(Assignment): Nothing is needed except the lines below that run from the one with "Screen dimensions: 216x162" through the one with "This screenshot has height=218, width=489.", repeated exactly.

(Task input):
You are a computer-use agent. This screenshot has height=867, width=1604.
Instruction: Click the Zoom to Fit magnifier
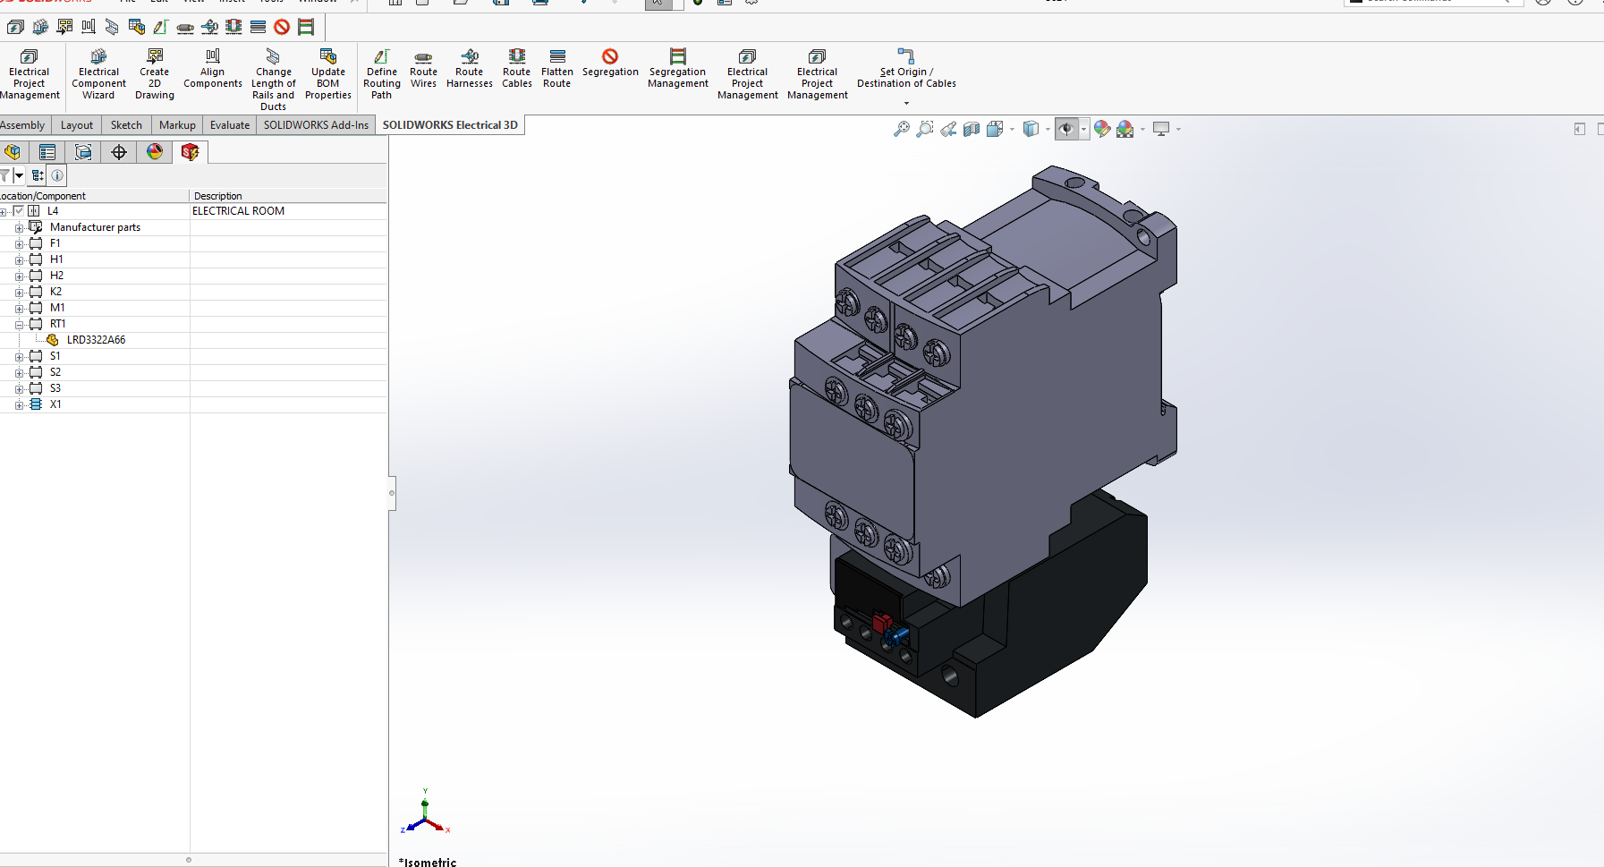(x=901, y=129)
...
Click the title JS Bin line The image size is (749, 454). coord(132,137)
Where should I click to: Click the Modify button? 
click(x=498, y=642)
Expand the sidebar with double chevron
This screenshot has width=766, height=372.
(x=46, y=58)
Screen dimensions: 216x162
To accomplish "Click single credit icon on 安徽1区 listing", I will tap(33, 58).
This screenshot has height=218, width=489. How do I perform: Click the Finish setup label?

(Finished task):
Screen dimensions: 216x162
To accomplish "Click single credit icon on 安徽1区 listing", I will tap(33, 58).
This screenshot has height=218, width=489. How do I perform: Click the Finish setup label?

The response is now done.